DATA EXTRACT:
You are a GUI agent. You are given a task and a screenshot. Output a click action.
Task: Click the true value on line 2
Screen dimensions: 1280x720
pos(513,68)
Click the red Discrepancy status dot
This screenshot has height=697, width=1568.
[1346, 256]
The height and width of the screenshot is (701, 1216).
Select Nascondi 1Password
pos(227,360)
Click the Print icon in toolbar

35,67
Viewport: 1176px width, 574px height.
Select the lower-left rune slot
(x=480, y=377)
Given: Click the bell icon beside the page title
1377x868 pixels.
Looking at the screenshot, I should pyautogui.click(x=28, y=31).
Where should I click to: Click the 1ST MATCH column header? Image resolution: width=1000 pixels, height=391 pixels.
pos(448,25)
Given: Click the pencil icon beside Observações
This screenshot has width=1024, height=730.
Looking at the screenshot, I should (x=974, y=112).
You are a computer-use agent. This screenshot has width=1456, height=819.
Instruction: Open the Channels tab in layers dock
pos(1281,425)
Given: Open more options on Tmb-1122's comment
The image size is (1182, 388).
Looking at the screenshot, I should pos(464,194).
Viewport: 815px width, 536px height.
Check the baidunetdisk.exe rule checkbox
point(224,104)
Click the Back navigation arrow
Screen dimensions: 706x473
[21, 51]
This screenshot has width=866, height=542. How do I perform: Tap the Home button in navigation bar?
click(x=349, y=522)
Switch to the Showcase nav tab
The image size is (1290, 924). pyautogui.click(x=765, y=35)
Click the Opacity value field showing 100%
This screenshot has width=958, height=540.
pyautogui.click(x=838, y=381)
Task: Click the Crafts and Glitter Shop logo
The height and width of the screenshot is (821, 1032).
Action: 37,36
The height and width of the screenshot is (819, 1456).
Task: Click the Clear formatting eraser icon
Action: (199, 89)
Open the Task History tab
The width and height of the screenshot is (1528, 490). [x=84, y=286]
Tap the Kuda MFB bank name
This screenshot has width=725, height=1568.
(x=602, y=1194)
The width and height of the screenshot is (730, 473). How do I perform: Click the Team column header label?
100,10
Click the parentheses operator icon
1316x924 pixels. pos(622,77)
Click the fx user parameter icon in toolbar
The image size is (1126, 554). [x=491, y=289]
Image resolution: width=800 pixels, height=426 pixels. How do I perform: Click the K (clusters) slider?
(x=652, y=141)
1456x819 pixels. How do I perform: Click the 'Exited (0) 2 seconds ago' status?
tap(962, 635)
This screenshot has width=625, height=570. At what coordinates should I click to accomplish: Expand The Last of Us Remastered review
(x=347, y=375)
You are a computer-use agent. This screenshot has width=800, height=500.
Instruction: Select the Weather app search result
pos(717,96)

SHORT EXERCISE: Echo the rows from the line with "Viewport: 815px width, 536px height." to the line with "pyautogui.click(x=838, y=381)", repeating each one exactly.

COMPLETE ANSWER:
Viewport: 815px width, 536px height.
Check the baidunetdisk.exe rule checkbox
point(224,104)
Click the Back navigation arrow
Screen dimensions: 706x473
[21, 51]
This screenshot has width=866, height=542. How do I perform: Tap the Home button in navigation bar?
click(x=349, y=522)
Switch to the Showcase nav tab
The image size is (1290, 924). pyautogui.click(x=765, y=35)
Click the Opacity value field showing 100%
This screenshot has width=958, height=540.
pyautogui.click(x=838, y=381)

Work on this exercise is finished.